JPMorgan Chase & Co. and Bank of America Merrill Lynch last week forecast that oil may return to $100 a barrel for the first time since the 2008 financial crisis. Oil surged to a record $147.27 a barrel on July 11, 2008, before plunging 78 percent to a low of $32.40 on Dec. 19 that year.
Gold futures rose to a record $1,398.70 an ounce last week before settling at $1,397.70 on Nov. 5 on the Comex in New York, capping a 3 percent gain for the week. Wheat prices climbed to the highest level in almost four weeks as the grain for December delivery settled at $7.2875 a bushel on the Chicago Board of Trade. Corn touched a 26-month high of $5.9575 a bushel Nov. 4.
“Whatever QE2 will or won’t do in the economy, it will cause the price of raw materials to rise,” said Jennifer Fan, portfolio manager with Arrowhawk Commodity Strategies, a hedge fund in Darien, Connecticut.
Global oil demand will climb by 2.1 million barrels a day to 86.9 million this year and to 88.2 million in 2011, the Paris-based International Energy Agency said on Oct. 13. Spare production capacity of the Organization of Petroleum Exporting Countries dropped to about 5.8 million barrels a day last month, from a seven-year high of 6.8 million in March 2009, according to a Bloomberg survey of oil companies, producers and analysts.

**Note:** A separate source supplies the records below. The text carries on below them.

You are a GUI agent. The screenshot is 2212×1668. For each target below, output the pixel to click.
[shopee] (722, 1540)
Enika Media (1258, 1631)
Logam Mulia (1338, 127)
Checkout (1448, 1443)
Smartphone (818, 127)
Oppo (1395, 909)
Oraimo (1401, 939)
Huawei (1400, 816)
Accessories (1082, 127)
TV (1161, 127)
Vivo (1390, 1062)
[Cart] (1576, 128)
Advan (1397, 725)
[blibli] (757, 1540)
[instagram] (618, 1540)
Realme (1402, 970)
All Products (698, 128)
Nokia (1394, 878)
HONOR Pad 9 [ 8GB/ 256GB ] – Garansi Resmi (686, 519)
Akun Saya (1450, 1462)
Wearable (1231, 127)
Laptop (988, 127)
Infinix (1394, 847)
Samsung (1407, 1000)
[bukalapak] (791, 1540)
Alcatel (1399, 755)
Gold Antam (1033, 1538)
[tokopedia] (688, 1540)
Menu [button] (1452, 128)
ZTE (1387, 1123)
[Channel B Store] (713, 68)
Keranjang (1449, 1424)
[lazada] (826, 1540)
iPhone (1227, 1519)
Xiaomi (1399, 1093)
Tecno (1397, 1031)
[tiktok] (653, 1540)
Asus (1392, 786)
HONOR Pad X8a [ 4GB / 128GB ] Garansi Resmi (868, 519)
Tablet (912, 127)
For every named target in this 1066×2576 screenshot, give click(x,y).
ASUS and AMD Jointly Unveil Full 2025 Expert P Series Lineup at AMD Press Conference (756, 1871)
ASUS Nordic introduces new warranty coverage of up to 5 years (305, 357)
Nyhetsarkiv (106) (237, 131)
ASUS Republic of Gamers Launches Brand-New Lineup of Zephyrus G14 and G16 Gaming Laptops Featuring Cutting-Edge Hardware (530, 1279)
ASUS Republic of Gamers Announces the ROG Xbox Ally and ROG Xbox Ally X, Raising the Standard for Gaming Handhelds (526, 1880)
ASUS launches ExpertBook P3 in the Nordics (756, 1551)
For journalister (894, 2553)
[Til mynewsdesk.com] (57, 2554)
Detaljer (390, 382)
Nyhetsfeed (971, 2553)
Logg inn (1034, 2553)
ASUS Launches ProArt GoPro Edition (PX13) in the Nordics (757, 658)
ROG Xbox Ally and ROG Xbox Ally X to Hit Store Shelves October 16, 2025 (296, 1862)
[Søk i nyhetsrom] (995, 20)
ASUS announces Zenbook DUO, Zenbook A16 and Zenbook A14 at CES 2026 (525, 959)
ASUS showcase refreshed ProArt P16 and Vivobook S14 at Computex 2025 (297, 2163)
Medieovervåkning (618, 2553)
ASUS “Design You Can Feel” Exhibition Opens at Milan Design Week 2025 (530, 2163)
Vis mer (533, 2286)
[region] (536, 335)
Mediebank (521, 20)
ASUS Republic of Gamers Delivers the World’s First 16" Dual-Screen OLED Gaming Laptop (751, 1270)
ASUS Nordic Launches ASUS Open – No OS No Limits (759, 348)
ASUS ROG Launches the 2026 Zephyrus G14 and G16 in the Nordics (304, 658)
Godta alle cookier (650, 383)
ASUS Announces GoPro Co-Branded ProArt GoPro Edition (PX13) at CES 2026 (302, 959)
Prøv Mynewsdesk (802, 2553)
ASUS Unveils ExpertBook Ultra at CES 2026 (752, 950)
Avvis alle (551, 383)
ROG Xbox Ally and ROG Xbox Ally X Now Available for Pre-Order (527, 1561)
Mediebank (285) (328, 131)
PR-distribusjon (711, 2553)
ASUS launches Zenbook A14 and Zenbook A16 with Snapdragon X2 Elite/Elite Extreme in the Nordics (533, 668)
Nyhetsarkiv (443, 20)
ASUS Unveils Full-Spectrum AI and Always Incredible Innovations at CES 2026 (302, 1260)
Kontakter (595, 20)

Petroleum prices were further supported as Saudi Arabia’s Oil Minister Ali Al-Naimi said on Nov. 1 that a range between $70 and $90 a barrel is satisfactory for consumers. The kingdom had previously indicated a preferred target of $75 a barrel.
Crude may increase this week on the dollar’s weakness, a Bloomberg News survey showed. Twenty-nine of 49 analysts and traders, or 59 percent, said oil will rise through Nov. 12. Thirteen respondents, or 27 percent, predicted prices will fall and seven estimated there would be little change.
In other markets, bullish, or long, bets on gasoline prices declined 1.9 percent to 50,759, the CFTC data showed. Net-long bets on heating oil fell for a fourth week, retreating by 4,832, or 13 percent, to 32,452.
Net-long positions in futures and options combined in four natural-gas contracts surged by 15,232.5 futures equivalents, or 71 percent, to 36,613.75 in the week ended Nov. 2, the CFTC report also showed.
The measure of natural-gas net longs includes an index of four contracts adjusted to futures equivalents: Nymex natural gas futures, Nymex Henry Hub Swaps, Nymex Henry Hub Penultimate Swaps and ICE Henry Hub Swaps. Henry Hub, in Erath, Louisiana, is the delivery point for Nymex futures, a benchmark price for the fuel.